I'm writing a small application in C that reads a simple text file and then outputs the lines one by one. The problem is that the text file contains special characters like Æ, Ø and Å among others. When I run the program in terminal the output for those characters are represented with a "?".

Is there an easy fix?

387

asked Sep 03 '09 13:09

o01

2 Answers

First things first:

Read in the buffer
Use libiconv or similar to obtain wchar_t type from UTF-8 and use the wide character handling functions such as wprintf()
Use the wide character functions in C! Most file/output handling functions have a wide-character variant

Ensure that your terminal can handle UTF-8 output. Having the correct locale setup and manipulating the locale data can automate alot of the file opening and conversion for you ... depending on what you are doing.

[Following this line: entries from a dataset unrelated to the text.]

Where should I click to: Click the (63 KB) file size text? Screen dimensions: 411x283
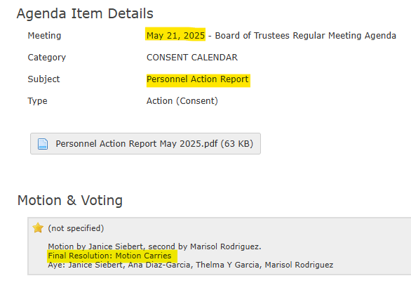[236, 143]
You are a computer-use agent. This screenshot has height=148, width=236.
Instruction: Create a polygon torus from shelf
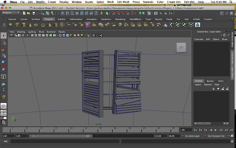point(43,25)
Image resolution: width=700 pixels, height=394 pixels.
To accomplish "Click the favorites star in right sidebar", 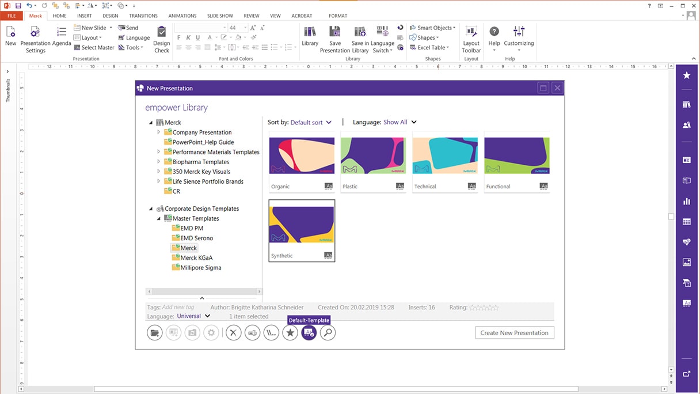I will pos(686,75).
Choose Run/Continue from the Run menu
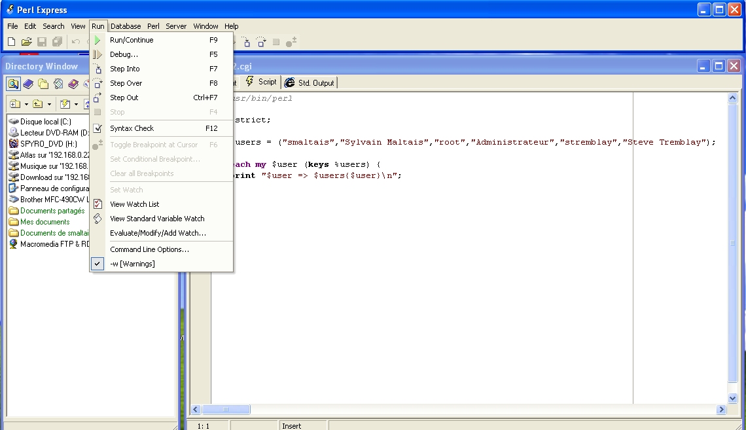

Remember that the width of a code-point or character in UTF-8 is variable. This means you can't just seek to a byte and begin reading like with ASCII ... because you might land in the middle of a code point. Good libraries can do this in some cases.

Here is some code (not mine) that demonstrates some usage of UTF-8 file reading and wide character handling in C.

#include <stdio.h>
#include <wchar.h>
int main()
{
    FILE *f = fopen("data.txt", "r, ccs=UTF-8");
    if (!f)
        return 1;

    for (wint_t c; (c = fgetwc(f)) != WEOF;)
        printf("%04X\n", c);

    fclose(f);
    return 0;
}

Links

libiconv
Locale data in C/GNU libc
Some handy info
Another good Unicode/UTF-8 in C resource

164

answered Sep 23 '22 09:09

Aiden Bell

Make sure you're not accidentally dropping any bytes; some UTF-8 characters are more than one byte in length (that's sort of the point), and you need to keep them all.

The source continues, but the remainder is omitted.